Realtime css / scss edition with meteor avoiding server restart

While building large applications with meteor, we do face the regular problem of editing the stylesheets files. Once a file is edited, the whole application reloads which takes time each time a little change is made. A large project implicitly implies complex css files. For this reason I chosen to use the sass in order to structure them and be more efficient in the development processing. What I'm looking for is a workflow where I can change the .scss files in an editor and watch the result in real time in my meteor app.
Here is what you need (it looks fastidious but do not be afraid, it worth it):
Setup your project to externalise .css files
Meteor compiles all the .css files into one monolithic one, most of the css editors are not expecting this behaviour. For the development phase, I do recommend to use the traditional approach of including the stylesheet to the html page itself. to do so:
Create a public folder in the root of your meteor project: meteorProject/public
Add a css file into this folder: meteorProject/public/style.css
Import the stylesheet in your main html code <link rel="stylesheet" type="text/css" href="/style.css" />
What you did ? You created a public repository accessible through the path localhost:3000/ then you added the stylesheet style.css to this repository, that one became available through the relative path /style.css. By using this technique, meteor will not compile neither include by itself the stylesheet to your project, you just load it manually in the regular way using the link tag. Now it is time to configure an editor.
Now that the styles are imported the way they were 10 year ago, you can use compatible tools which will override the style to allow live editing. A simple one but only for css is the well known Espresso (formerly CSSEdit), open the page and override the styles… but that one is currently not supporting .scss files.
Editing .scss files in realtime with meteor:
To achieve this, you will need to use Sublime Text 2 or 3 as the editor, you can get it here: http://www.sublimetext.com/3 it is not free but there is no feature nor time restriction. So if you continue using it, just buy it to support the developers team.

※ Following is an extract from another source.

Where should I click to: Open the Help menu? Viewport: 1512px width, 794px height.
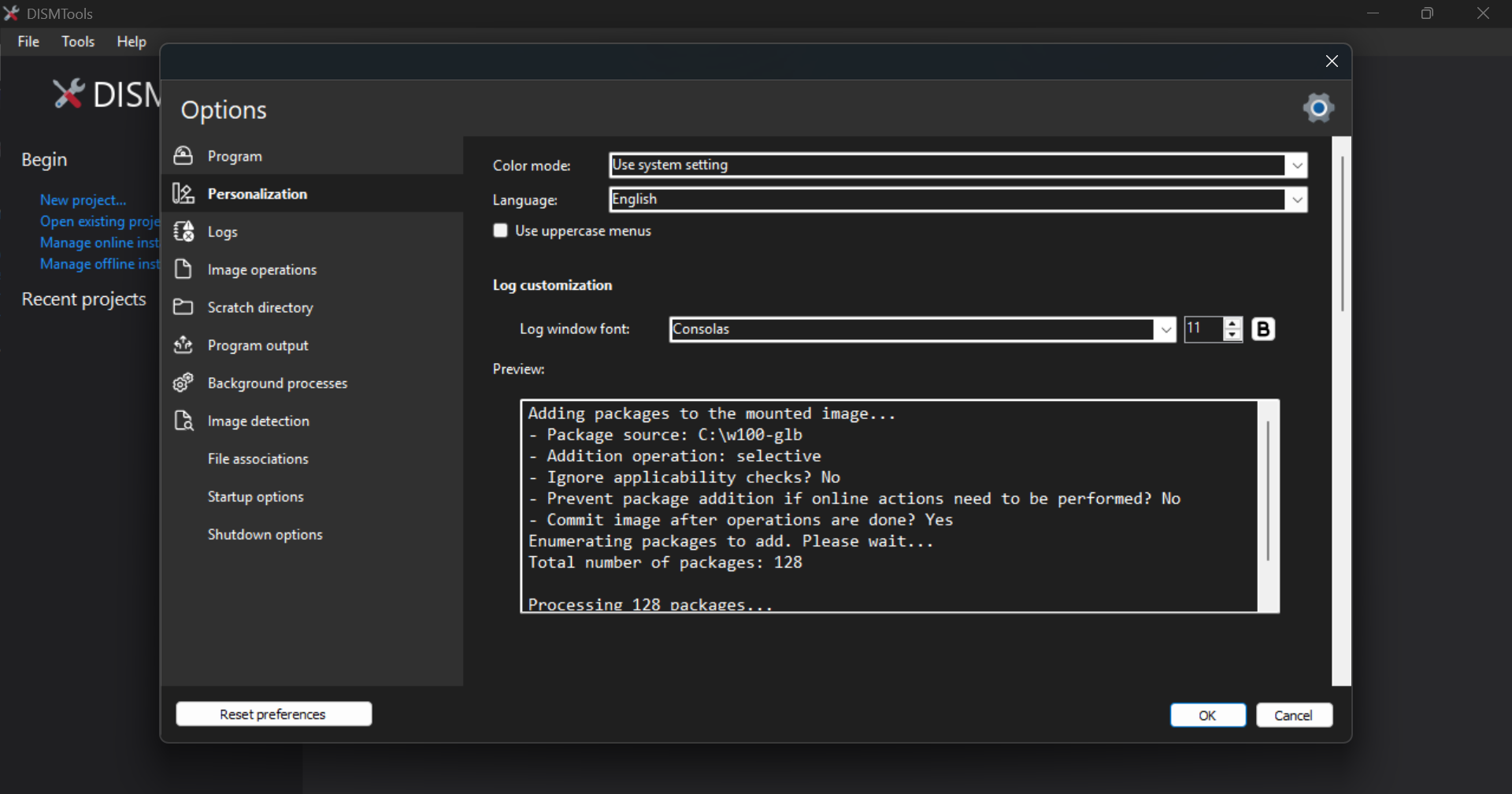132,42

You will need the awesome tool to allow the live edition which is takana, get it here: https://github.com/mechio/takana
That takana is freaking awesome! the concept is the following: Once installed and ran it will create a server interacting with the sublimetext editor, then you are requested to add a js snippet to your code so that the browser will get connected with the takana server and reload the .css or .scss files in realtime without having to reboot meteor.

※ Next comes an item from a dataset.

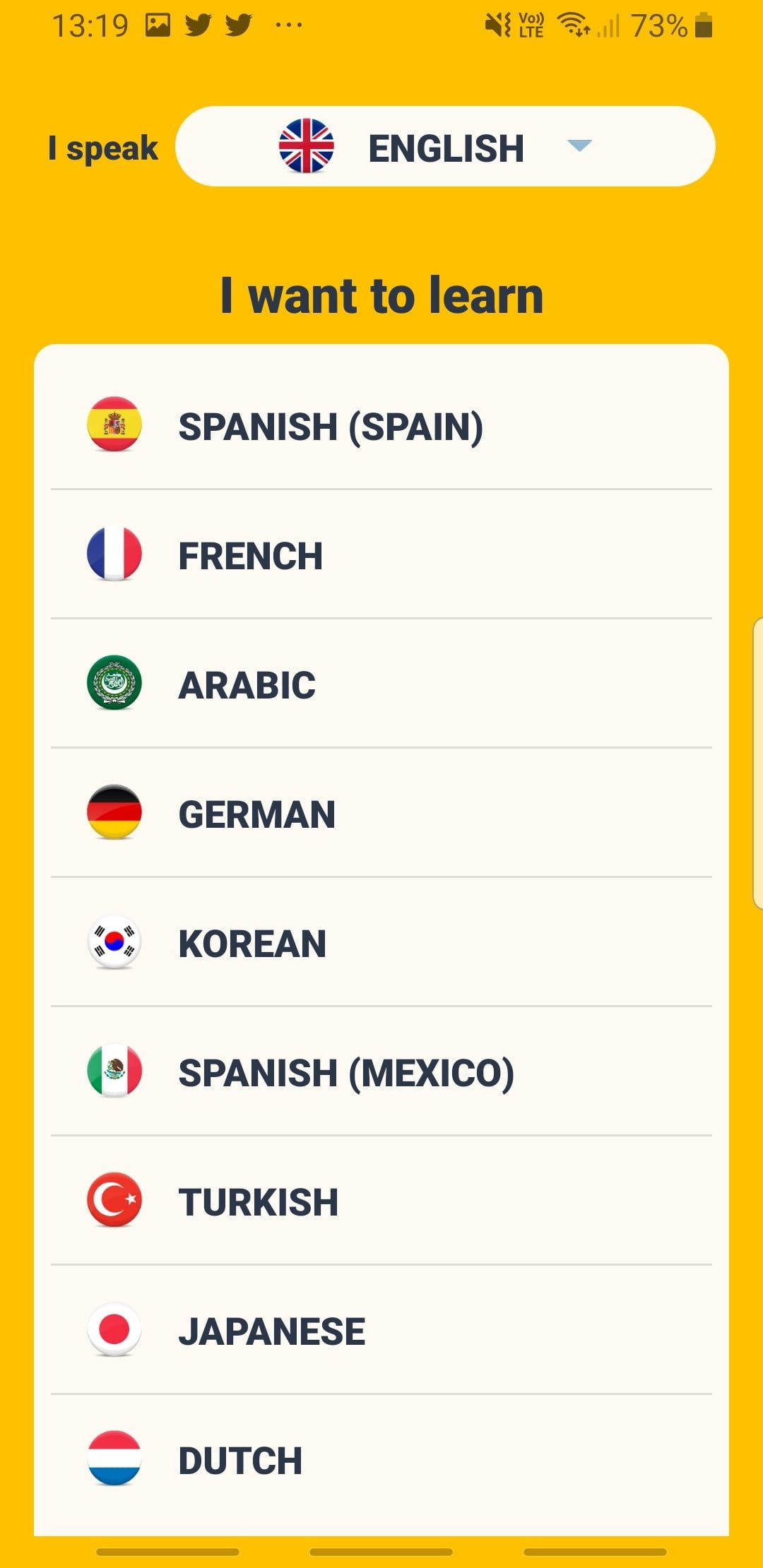The image size is (763, 1568).
Task: Tap the Turkish flag icon
Action: coord(114,1200)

To setup the meteor project with takana just do the following:
open the terminal
sudo npm install -g takana (enter your password if requested)
start takana in another terminal by providing it the absolute path of the meteorProject/public folder created above is might look something like: takana /Users/aUser/meteorProject/public
Add to your main html page the js snippet <script type="text/javascript" src="http://localhost:48626/takana.js"></script>
You are all set, now to use it
Start your meteor project in a second terminal. command meteor from the right path…

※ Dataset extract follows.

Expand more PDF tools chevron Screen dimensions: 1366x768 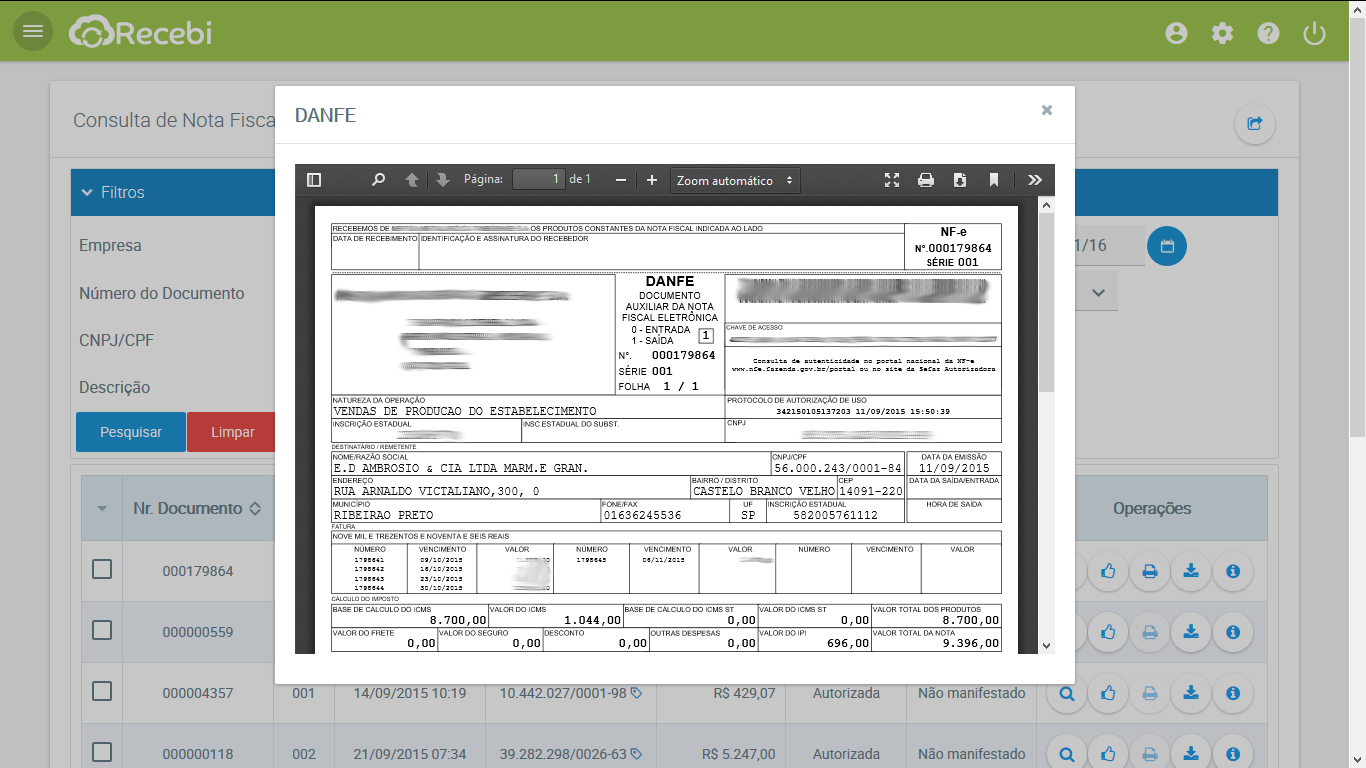(x=1035, y=180)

Open any browser to your meteor page i.e. probably http://localhost:3000
Open sublimetext, try editing your style.css file, the css changes are automatically displayed on the browser page without saving anything.
This is also working with .scss file. Just rename the style.css to style.css.scss and edit it within sublime text. Here the magic happen, you are editing a scss file with live result on a meteor application without having to reload anything.
Once you are satisfied with the result you can either compile the .scss to a .css file and add it the regular way to the project, or use the meteor .scss package which will do this for you at each restart. Note: Don't forget to remove the js and style snippet one to your code once in production.
Last but not least: you can open the project in several browsers and see them be refreshed in live while you edit the file in SublimeText, also it worked fine with Safari, FF but for some reasons I had to use "Google Chrome Canary" instead of "Chrome". Please comment if you made it work on other browsers such as IE, Opera or even if it worked with the regular "Chrome" on your computer.